Copy out every line from the line with "Image resolution: width=1278" to the line with "pos(376,276)", both included, and nothing else. Keep the request lines as they are, but multiply each click coordinate in the answers by 2.2 and round to a whole number, with halves rounding up.

------ Supplied entries

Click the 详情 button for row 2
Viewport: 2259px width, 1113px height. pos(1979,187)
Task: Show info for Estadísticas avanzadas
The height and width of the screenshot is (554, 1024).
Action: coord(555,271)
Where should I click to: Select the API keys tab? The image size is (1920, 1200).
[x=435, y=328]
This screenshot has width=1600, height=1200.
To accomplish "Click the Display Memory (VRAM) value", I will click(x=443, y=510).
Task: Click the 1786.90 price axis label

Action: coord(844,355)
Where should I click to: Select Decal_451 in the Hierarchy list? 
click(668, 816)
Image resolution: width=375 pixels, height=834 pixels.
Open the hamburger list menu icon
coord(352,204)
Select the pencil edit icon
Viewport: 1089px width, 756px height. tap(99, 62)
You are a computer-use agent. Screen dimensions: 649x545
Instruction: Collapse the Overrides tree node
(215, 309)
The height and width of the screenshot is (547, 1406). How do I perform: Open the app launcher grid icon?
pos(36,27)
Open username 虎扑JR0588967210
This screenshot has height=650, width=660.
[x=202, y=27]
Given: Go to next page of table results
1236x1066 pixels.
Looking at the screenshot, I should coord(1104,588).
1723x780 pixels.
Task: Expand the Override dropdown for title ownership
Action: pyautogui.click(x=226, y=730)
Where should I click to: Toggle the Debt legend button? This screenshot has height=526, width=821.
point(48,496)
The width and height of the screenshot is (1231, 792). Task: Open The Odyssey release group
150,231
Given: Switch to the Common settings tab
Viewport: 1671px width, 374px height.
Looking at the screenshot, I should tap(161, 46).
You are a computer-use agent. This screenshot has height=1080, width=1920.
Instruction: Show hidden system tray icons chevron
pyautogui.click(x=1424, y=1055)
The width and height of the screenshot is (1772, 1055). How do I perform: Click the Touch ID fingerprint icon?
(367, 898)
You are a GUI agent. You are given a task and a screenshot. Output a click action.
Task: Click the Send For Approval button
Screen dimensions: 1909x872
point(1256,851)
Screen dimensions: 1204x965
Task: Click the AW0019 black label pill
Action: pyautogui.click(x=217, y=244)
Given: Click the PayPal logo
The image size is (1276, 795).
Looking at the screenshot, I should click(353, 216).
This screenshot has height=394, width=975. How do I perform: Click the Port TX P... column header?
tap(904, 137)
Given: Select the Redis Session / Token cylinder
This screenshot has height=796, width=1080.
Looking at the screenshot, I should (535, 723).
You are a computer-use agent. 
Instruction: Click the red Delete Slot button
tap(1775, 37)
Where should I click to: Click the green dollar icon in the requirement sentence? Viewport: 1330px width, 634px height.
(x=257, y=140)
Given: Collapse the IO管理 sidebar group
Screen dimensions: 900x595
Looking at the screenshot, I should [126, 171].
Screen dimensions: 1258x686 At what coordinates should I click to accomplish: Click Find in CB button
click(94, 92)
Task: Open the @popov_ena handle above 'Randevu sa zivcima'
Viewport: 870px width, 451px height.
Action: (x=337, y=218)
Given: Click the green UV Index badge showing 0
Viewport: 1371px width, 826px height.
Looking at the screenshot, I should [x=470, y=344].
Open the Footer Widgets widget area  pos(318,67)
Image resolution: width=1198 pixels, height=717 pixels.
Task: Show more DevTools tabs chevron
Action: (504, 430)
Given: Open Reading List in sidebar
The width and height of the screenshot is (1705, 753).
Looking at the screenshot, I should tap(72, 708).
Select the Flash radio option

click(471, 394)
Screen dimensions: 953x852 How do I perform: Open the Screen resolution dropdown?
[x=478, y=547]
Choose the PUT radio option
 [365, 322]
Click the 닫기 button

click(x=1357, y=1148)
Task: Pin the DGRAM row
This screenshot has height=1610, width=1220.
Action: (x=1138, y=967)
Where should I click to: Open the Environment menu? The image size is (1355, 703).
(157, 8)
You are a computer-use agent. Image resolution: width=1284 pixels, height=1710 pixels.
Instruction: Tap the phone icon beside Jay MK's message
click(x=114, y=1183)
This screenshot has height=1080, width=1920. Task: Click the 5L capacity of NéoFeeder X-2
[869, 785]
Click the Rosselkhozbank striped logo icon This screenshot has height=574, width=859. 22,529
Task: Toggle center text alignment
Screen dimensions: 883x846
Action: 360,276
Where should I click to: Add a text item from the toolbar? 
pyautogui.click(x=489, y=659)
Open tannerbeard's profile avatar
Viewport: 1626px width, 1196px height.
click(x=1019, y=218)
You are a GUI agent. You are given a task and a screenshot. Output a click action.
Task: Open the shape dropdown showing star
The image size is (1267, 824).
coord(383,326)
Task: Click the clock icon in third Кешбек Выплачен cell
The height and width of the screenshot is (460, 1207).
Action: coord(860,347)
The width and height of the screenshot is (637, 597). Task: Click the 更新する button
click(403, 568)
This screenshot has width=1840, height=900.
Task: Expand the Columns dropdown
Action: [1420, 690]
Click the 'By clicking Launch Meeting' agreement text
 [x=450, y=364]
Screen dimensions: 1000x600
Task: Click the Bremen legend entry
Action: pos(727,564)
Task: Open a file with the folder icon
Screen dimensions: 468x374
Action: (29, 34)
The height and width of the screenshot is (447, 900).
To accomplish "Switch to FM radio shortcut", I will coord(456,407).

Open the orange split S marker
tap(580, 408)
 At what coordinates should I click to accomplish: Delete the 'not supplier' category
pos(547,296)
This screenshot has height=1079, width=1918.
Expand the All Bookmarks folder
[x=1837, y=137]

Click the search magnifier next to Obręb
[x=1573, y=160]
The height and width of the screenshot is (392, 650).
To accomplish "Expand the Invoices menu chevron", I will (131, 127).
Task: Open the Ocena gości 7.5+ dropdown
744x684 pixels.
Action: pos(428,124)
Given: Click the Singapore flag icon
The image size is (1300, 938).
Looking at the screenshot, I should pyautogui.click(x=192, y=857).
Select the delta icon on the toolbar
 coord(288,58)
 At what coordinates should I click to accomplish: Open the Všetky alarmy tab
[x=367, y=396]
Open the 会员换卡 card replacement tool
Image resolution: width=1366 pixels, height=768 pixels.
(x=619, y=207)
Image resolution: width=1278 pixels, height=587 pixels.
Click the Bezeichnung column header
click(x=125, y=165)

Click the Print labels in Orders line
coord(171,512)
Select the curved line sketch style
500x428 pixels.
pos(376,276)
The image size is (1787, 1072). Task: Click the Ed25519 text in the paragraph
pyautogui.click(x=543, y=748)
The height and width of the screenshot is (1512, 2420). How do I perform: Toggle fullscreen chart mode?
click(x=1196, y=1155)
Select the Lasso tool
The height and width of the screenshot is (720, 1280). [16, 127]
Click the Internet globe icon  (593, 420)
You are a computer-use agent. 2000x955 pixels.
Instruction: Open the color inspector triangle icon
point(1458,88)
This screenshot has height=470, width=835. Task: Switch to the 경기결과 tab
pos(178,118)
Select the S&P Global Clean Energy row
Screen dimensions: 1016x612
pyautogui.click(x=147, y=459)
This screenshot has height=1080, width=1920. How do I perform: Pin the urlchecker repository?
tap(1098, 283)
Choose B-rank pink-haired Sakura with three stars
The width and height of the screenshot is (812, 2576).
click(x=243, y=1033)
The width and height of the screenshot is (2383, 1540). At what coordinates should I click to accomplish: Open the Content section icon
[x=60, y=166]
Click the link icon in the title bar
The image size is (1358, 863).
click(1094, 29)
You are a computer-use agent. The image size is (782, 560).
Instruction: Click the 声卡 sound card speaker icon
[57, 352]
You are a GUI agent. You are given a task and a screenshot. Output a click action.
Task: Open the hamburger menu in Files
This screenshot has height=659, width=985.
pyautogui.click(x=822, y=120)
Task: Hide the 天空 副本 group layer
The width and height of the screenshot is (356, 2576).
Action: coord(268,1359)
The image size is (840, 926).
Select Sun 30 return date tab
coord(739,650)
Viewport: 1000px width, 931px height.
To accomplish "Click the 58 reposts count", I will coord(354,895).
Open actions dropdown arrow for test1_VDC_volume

------------

Task solution>
Image resolution: width=1278 pixels, height=587 pixels.
Click the Bezeichnung column header
click(x=275, y=363)

Click the Print labels in Orders line
coord(376,1126)
Select the curved line sketch style
500x428 pixels.
pos(827,607)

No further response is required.